Emergency triage becomes compromised as suspected fractures, pneumonias, or TB cases must be assessed without radiographic confirmation, increasing the risk of mismanagement and unnecessary referrals. In hospitals, delays in imaging lead to longer patient stays and reduced bed turnover, intensifying congestion in emergency departments and wards.
The underlying issue is not the broken X-ray machine itself, but rather the chronic underinvestment in Sabah’s health infrastructure. Sabah faces a nationwide-low doctor-to-population ratio, persistent shortages of technical and biomedical engineering personnel, outdated equipment far beyond their intended lifespan, and procurement systems that move far too slowly to support the realities of East Malaysian health care.
The challenges mirror the broader infrastructural neglect Sabah faces: roads that take years to complete, water supplies that remain inconsistent, electricity that is unreliable, and schools that lack basic facilities. Health care, regrettably, is no different.
This breakdown should serve as a wake-up call for federal policymakers. Sabah urgently requires a dedicated diagnostic resilience fund to ensure that rural clinics have both primary and backup imaging equipment. Procurement pathways for East Malaysia must be decentralised, with decision-making authority and budget control closer to the facilities that understand the ground realities.

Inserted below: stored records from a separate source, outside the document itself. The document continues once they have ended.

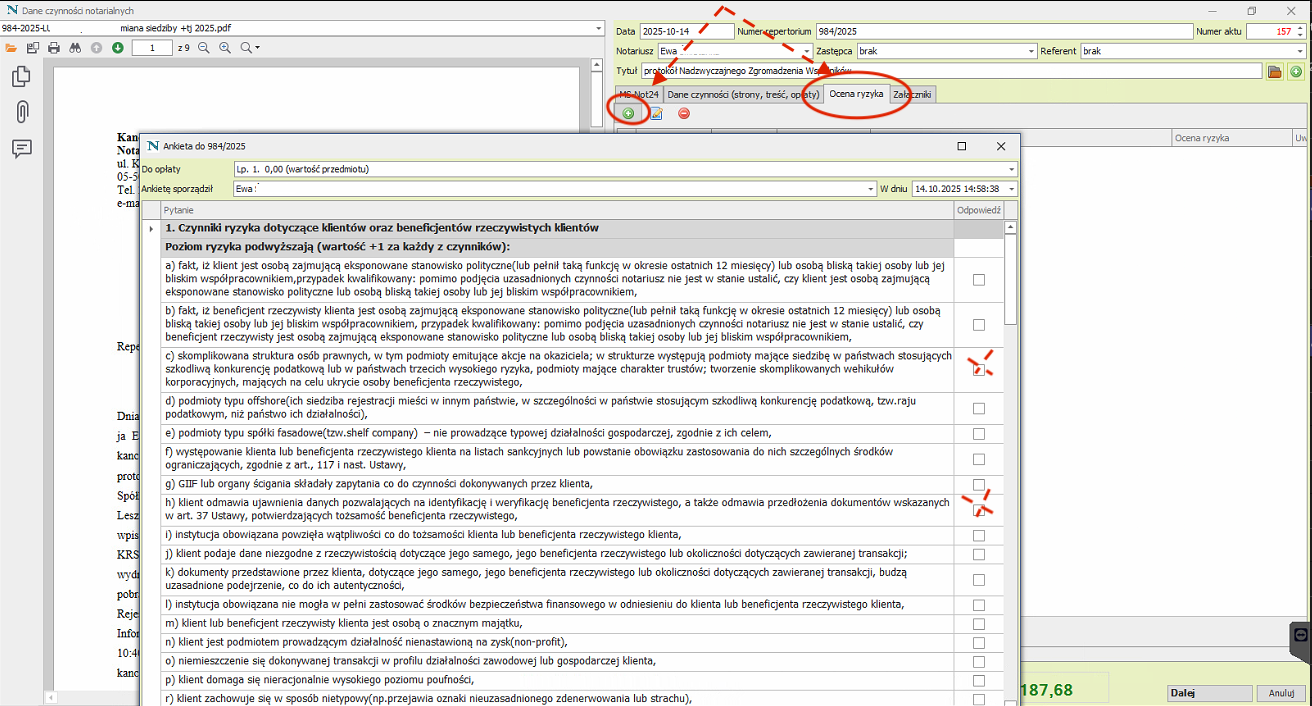
Task: Click the binoculars search icon
Action: tap(74, 47)
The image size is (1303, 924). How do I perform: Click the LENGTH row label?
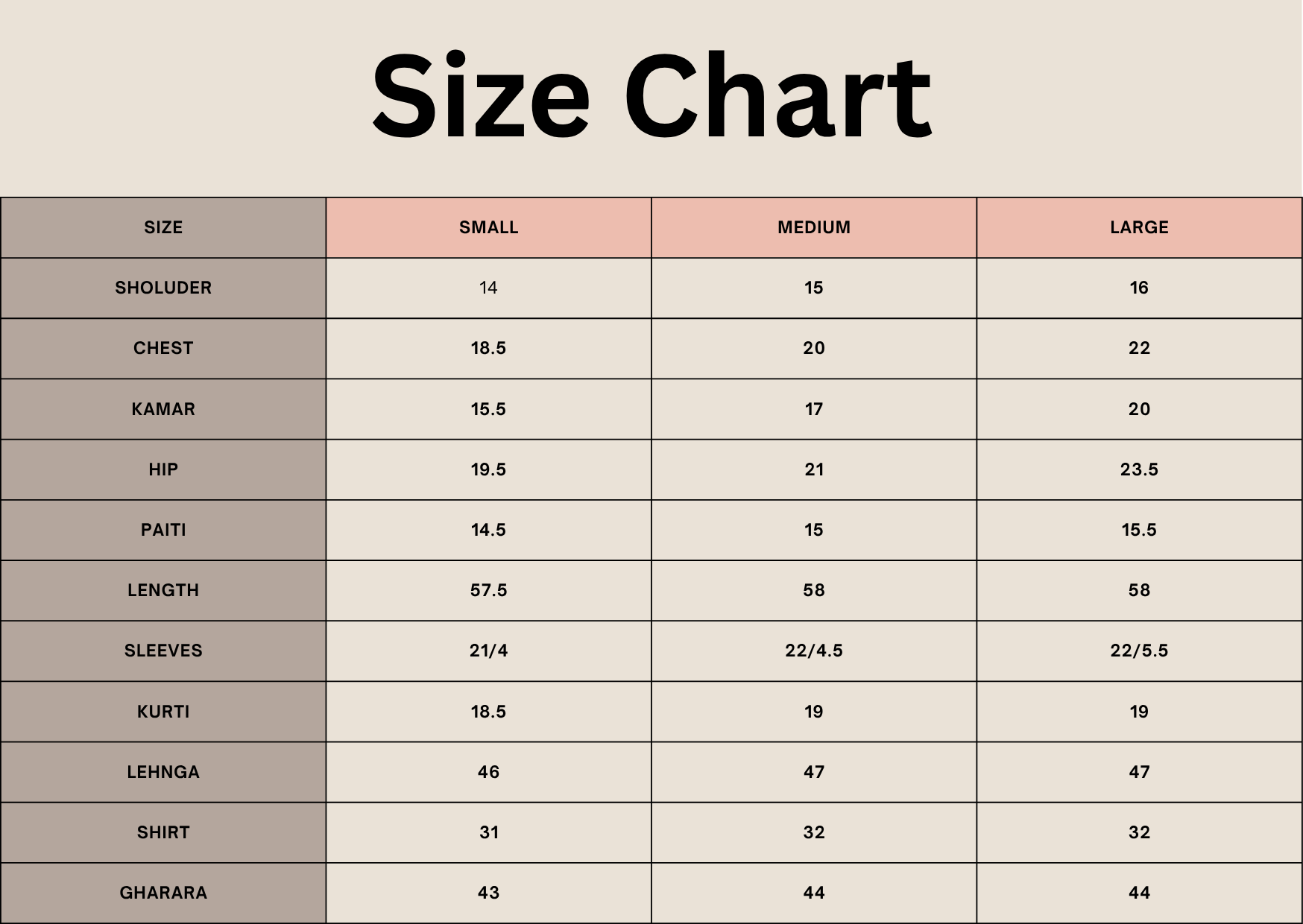(163, 590)
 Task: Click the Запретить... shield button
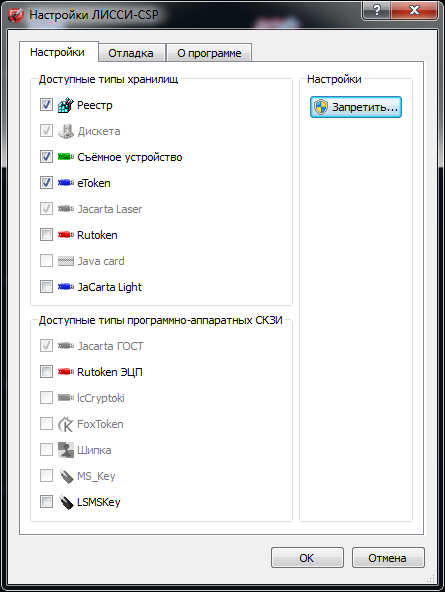(x=356, y=107)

The Ministry of Health should establish a specialised rural biomedical task force with rapid-response capacity for East Malaysia, rather than relying on slow, centralised repair cycles. Furthermore, the promised health reform under the White Paper must include explicit equity indicators for Sabah and Sarawak, ensuring that East Malaysia’s geographical challenges and population distribution are reflected in federal resource allocation. Equity does not mean uniformity; it means proportional investment based on actual need.
Recent Sabah election results have already signalled public dissatisfaction. Pakatan Harapan’s losses cannot be divorced from the broader perception that the federal government has not delivered meaningfully for Sabahans, especially in essential services like health care. When things like this happen, it sends a clear message to the rakyat: Sabah is still treated as peripheral rather than integral.
As a specialist who has served more than a decade in the public system, I have seen how Sabah’s health care survives not because the system is strong, but because its people are resilient. Doctors drive hours to run outreach clinics. Nurses stretch limited resources with creativity and compassion.
Paramedics troubleshoot faulty equipment with whatever tools they have. Administrators chase procurement approvals tirelessly, often for months. Yet even the most dedicated health care workers cannot compensate indefinitely for structural deficiencies.
Sabah deserves better — not in the distant future, not after another committee is formed, and not after another cycle of bureaucratic delays. It deserves decisive investment now. A single X-ray machine should never determine the health care access of 60,000 people. Yet today, in Telupid, it does. And that should concern every minister and policymaker responsible for Malaysia’s health care future.
If Malaysia is serious about equitable development, then Sabah must no longer be the last to receive and the first to be forgotten.
The author is a specialist doctor serving in Sabah in the Ministry of Health. CodeBlue is granting the author anonymity because civil servants are prohibited from writing to the press.
This is the personal opinion of the writer or publication and does not necessarily represent the views of CodeBlue.